Read MorePete also had a longstanding practice of allowing executives and entrepreneurs to use open desks and offices within the Safeguard building—a space and collection of people he affectionately called the ‘Orphanage’—when they needed a place to work or to incubate their ideas. To be a FOP (Friend of Pete) often meant you had access to the Orphanage (a desk, phone and computer), as well as Pete, the Safeguard team, and the countless investors and executives on the campus. Many of today’s investment and entrepreneurial luminaries in Philadelphia got their start either at Safeguard or through funding from Safeguard or one of the Safeguard-affiliated venture funds. The list is long and includes Ira Lubert (Independence Capital Partners); Bob Keith (TL Ventures); Buck Buckley (ICG/Actua); Mike DiPiano (NewSpring Capital); Steve Zarrilli (Safeguard and Science Center); Mike Hagan (VerticalNet and Nutrisystem); and Jerry Sweeney (Brandywine Realty Trust).

Growing an Entrepreneurial Ecosystem: Eastern Technology Council and Philadelphia Alliance for Capital & Technologies (PACT): Pete was one of the founders, in 1990, and long time financial backers of the Eastern Technology Council, an investment rooted in his desire to see more cohesion, celebration and growth among the region’s growing entrepreneurial base. The ETC was ultimately merged with the MAC Alliance to create PACT in 2010, an enduring legacy of Pete, and one which I am honored to lead. The organization’s annual Enterprise Awards is in its 27th year and the list of Legend Award recipients is a Who’s Who of Philadelphia leaders. Pete Musser was the inaugural Legend Award winner and the only two-time winner, repeating in 2007.

What was Pete’s superpower? His unwavering optimism. This allowed Pete to see the good when others focused on the bad. It allowed him to see opportunity where others saw a threat. And as a result, a conversation with Pete often provided the positive fuel to propel and challenge your own perspectives.

Loyalty: Pete was loyal to all—his companies and CEOs, his investors and his friends, his employees, and his dogs, all of which were golden retrievers over a 40-year span. A golden retriever is often referred to as the best example of Man’s Best Friend. Pete’s golden retrievers were a constant presence with Pete in the Safeguard office and around the Safeguard “campus.” Many of his “Higgins” (the name shared by most all of his retrievers) often delivered special gifts to Safeguard employees and companies on the campus on holidays like Valentine’s Day. To Pete, Safeguard was a big family and his loyalty to his family was evident throughout.

A Legacy of Philanthropy: If you read the headlines you will find stories of Pete’s passionate support for the Boy Scouts, American Red Cross, City Year Philadelphia and Lehigh University, his alma mater. But if you dig deeper, you will find that Pete was deeply and broadly philanthropic to so many causes. Pete could be counted on to lead fundraisers for organizations doing good in and around the Philadelphia region. I would argue that this is Philadelphia’s biggest loss—the Philanthropic Pete.

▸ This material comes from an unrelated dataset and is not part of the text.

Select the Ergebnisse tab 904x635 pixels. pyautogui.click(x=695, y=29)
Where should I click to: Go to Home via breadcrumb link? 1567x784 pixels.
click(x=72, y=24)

A Legacy of Entrepreneurial Success: Make no mistake, like all venture investors, Pete had his failed investments. However, he also invested in some incredible successes that created significant value including: the cable TV system that the Roberts family would eventually grow into Comcast (Pete sold the system to Ralph Roberts in 1963); QVC; Cambridge Technology Partners: Novell (at one time a $10 billion computer networking company, whose IP alone was purchased by a Microsoft-led consortium of tech companies for $450 million in 2010); and CompuCom (an $11B company still thriving today).

In the last 10 to 15 years, the act of building “ecosystems” has become an article of faith in the business world. Well, Pete Musser was building ecosystems right here before there was even a trendy name for it. His vision and optimism was matched only by his kindness, and he will be missed.

Dean Miller serves as President/CEO of PACT, the largest resource in the Philadelphia region for investors and entrepreneurs, and as Managing Director of the PCOM Primary Care Innovation Fund, a venture capital fund focused on healthcare innovations.